■ SHORT TASK ■
Copy every line of the entries below word for word, leaving out the pictures.

(Entries from a screen grounding dataset)
--------

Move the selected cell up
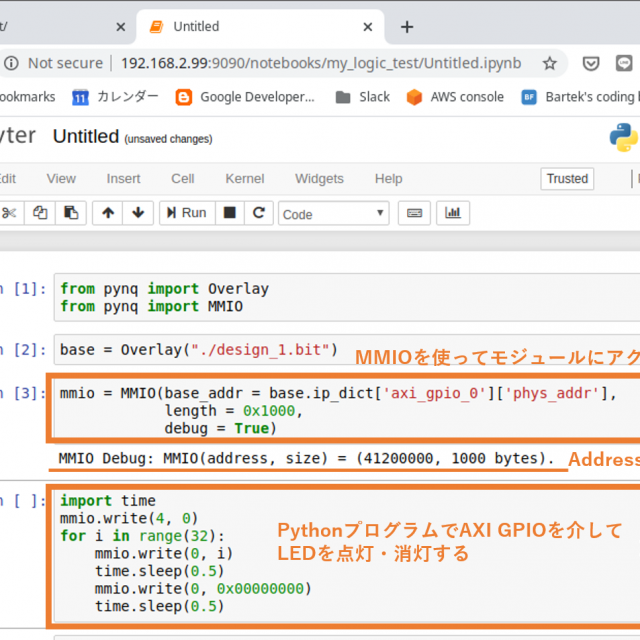The width and height of the screenshot is (640, 640). [x=108, y=213]
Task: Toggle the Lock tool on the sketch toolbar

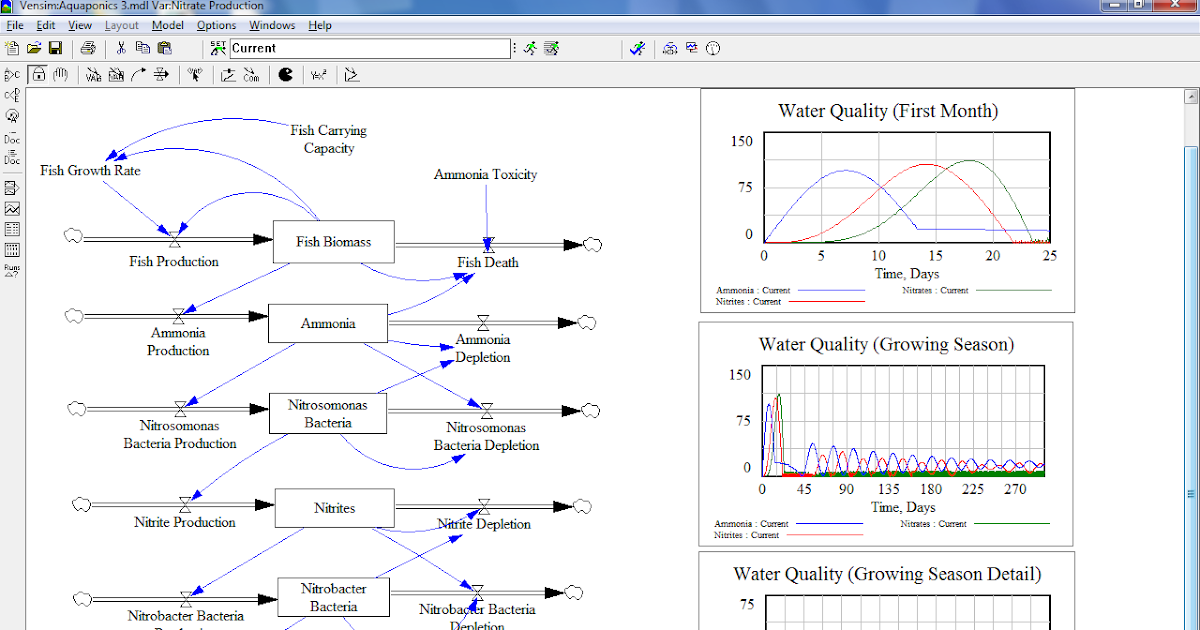Action: [38, 74]
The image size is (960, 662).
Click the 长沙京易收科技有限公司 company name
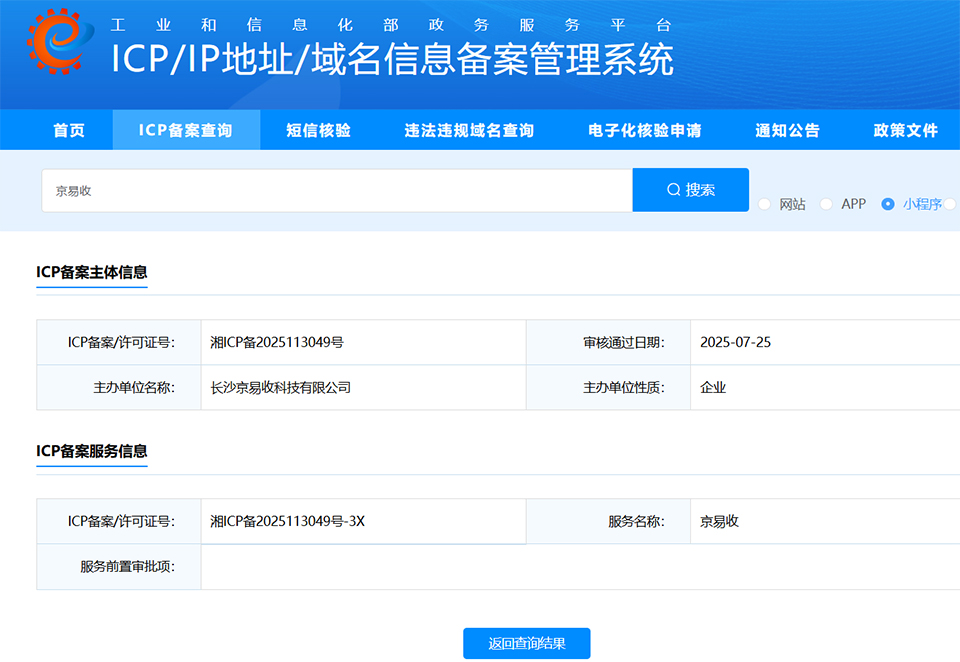pyautogui.click(x=280, y=388)
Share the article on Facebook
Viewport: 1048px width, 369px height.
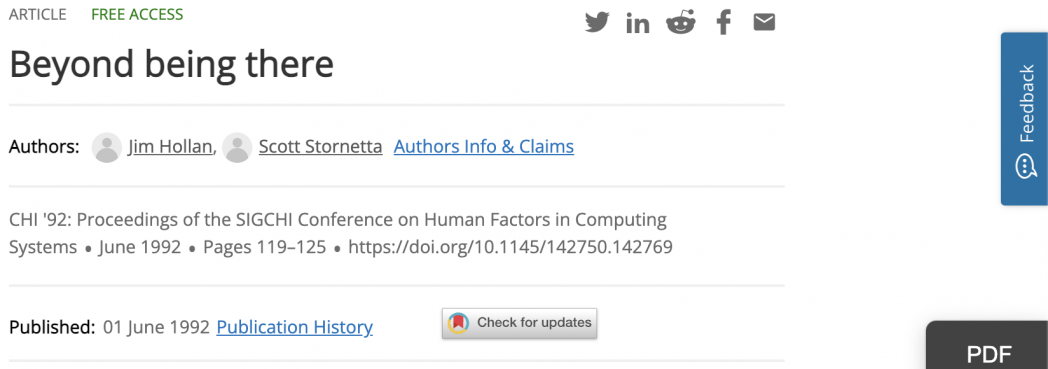pyautogui.click(x=723, y=23)
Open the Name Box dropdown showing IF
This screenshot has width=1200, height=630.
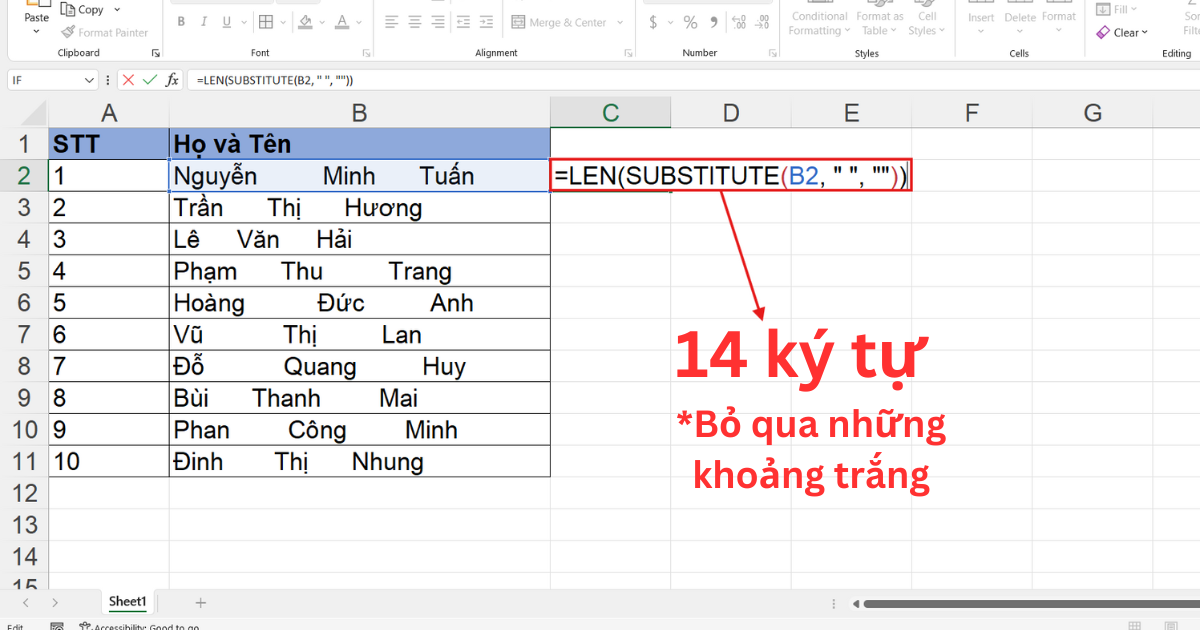(91, 79)
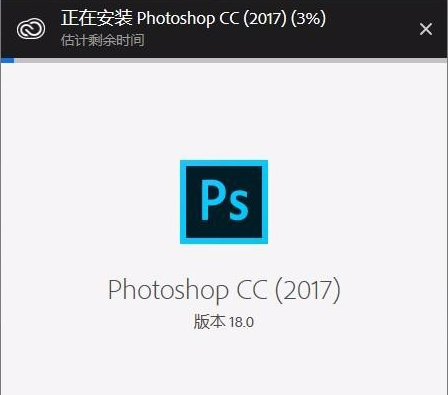Click the 正在安装 installing title text
The width and height of the screenshot is (448, 395).
tap(97, 18)
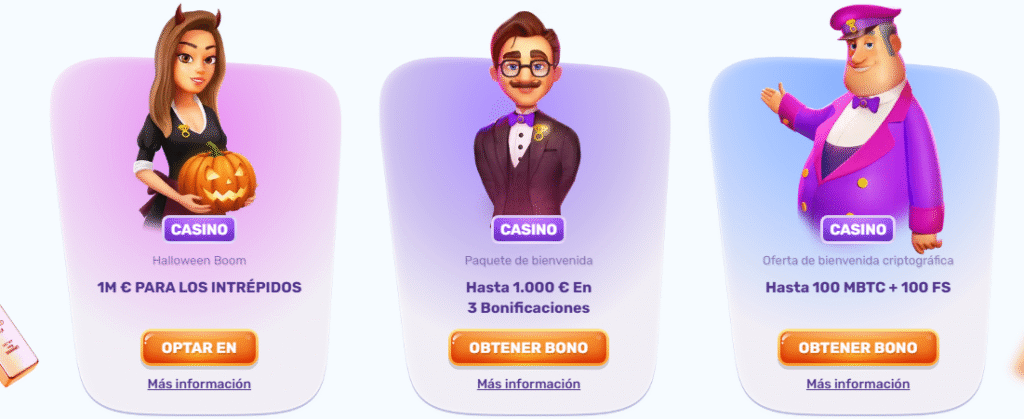The image size is (1024, 419).
Task: Click the OPTAR EN button
Action: (x=199, y=348)
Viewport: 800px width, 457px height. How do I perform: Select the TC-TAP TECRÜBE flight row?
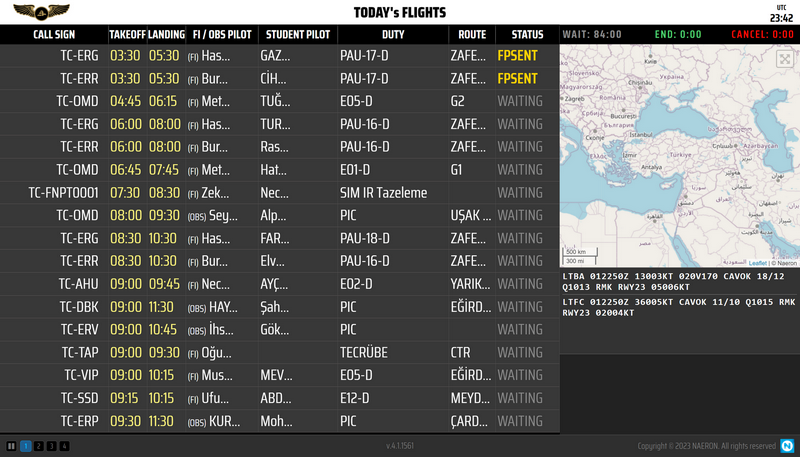[x=280, y=353]
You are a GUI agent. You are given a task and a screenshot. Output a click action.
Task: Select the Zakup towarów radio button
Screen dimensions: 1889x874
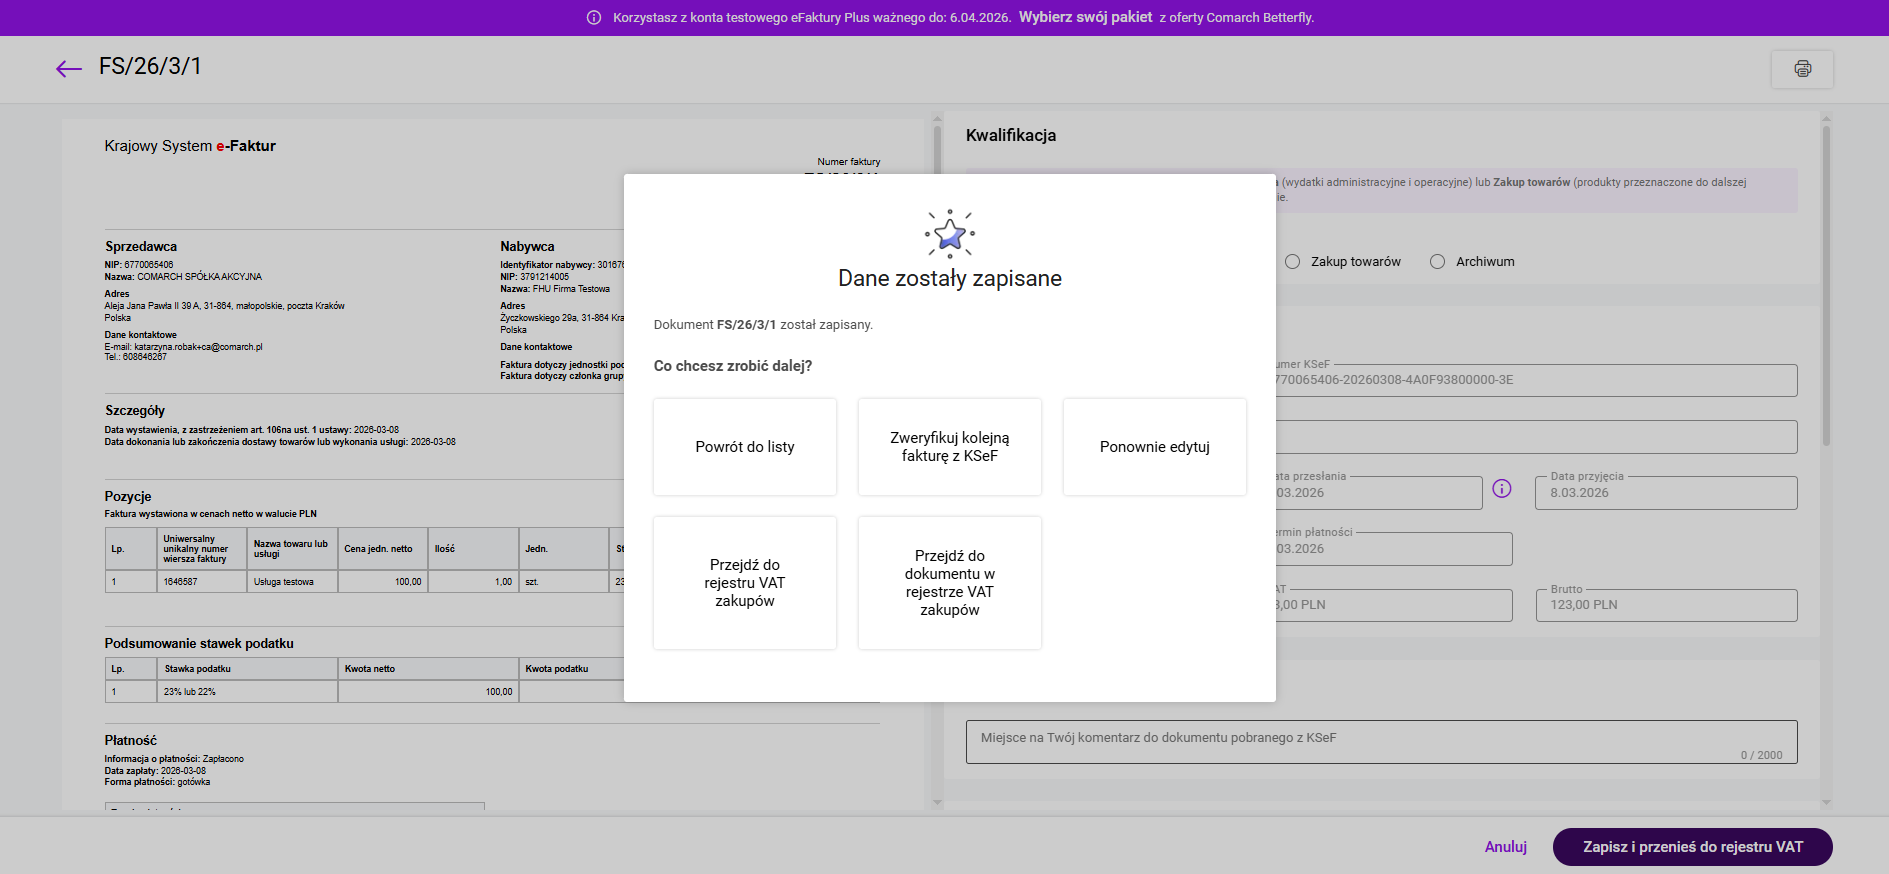(1293, 262)
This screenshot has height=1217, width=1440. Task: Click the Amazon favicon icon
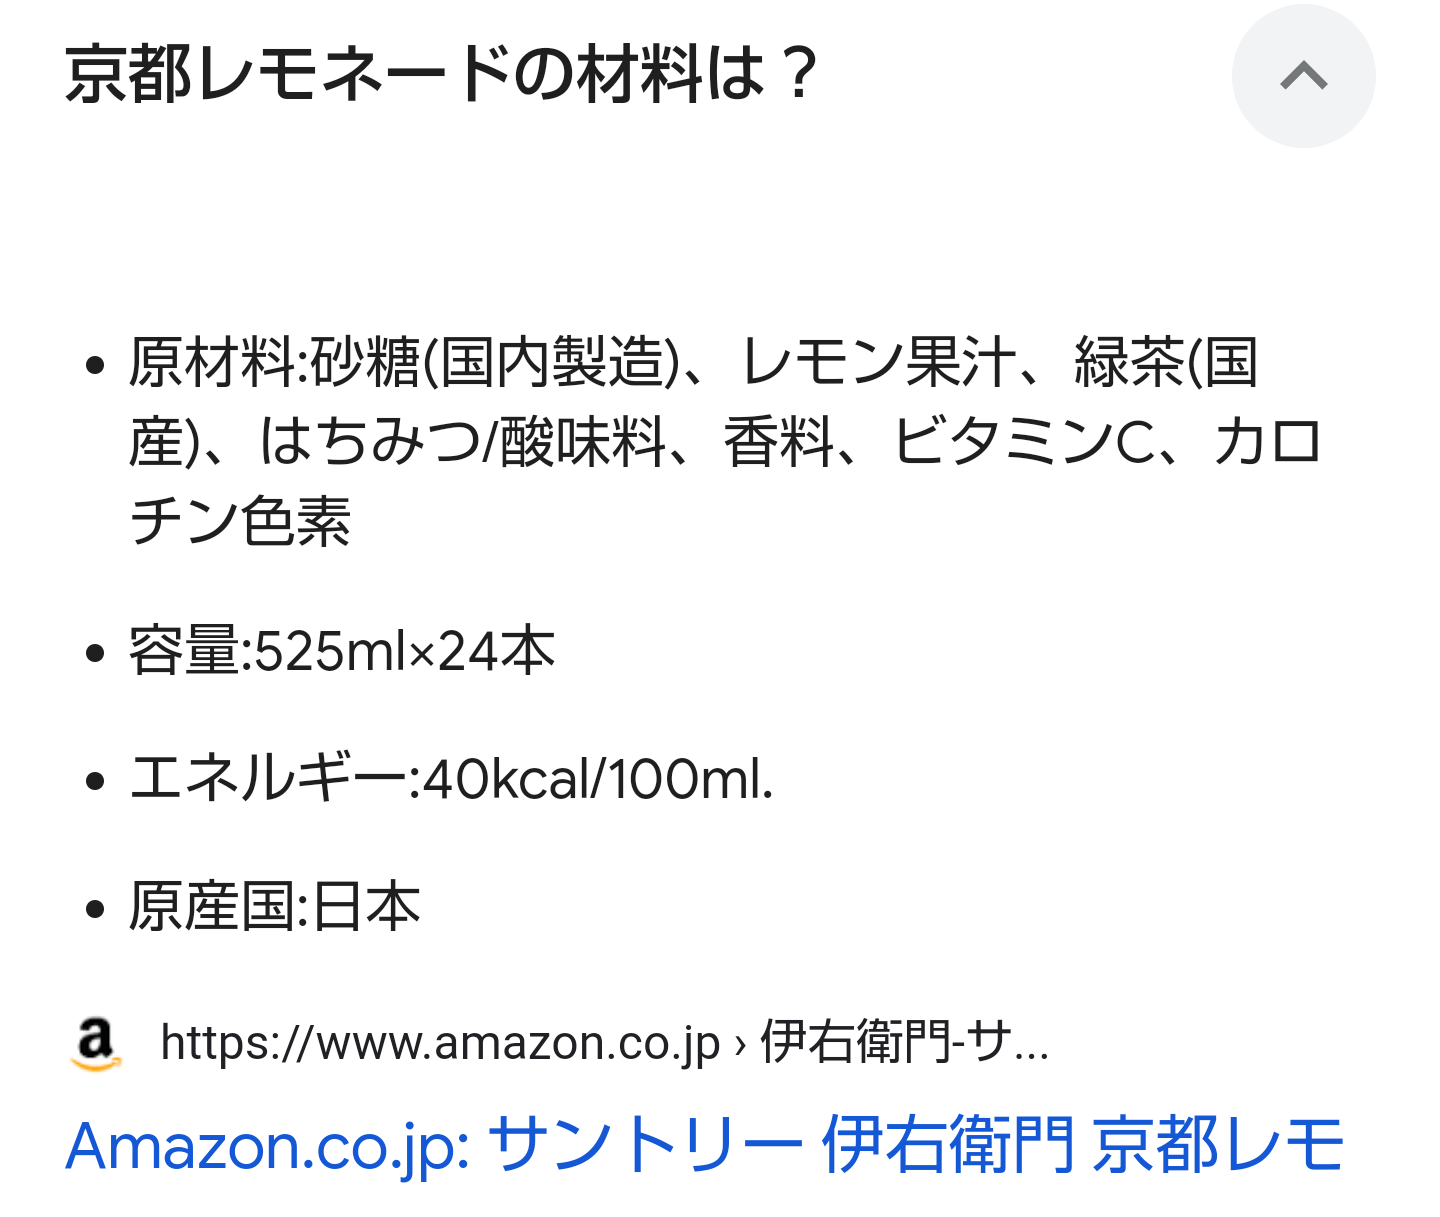(96, 1044)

--------

■ CORRECT RESPONSE ■
Move the selected cell up
The width and height of the screenshot is (640, 640). [x=108, y=213]
Task: Toggle the Lock tool on the sketch toolbar

Action: [38, 74]
The image size is (960, 662).
Click the 长沙京易收科技有限公司 company name
pyautogui.click(x=280, y=388)
Share the article on Facebook
Viewport: 1048px width, 369px height.
pyautogui.click(x=723, y=23)
Open the Name Box dropdown showing IF
This screenshot has width=1200, height=630.
(91, 79)
Click the 正在安装 installing title text
The width and height of the screenshot is (448, 395).
tap(97, 18)
The image size is (1024, 419).
Task: Click the OPTAR EN button
Action: (x=199, y=348)
Viewport: 800px width, 457px height. How do I perform: Select the TC-TAP TECRÜBE flight row?
[x=280, y=353]
You are a GUI agent. You are given a task and a screenshot. Output a click action.
Task: Select the Zakup towarów radio button
Screen dimensions: 1889x874
(1293, 262)
This screenshot has height=1217, width=1440. Task: Click the Amazon favicon icon
(96, 1044)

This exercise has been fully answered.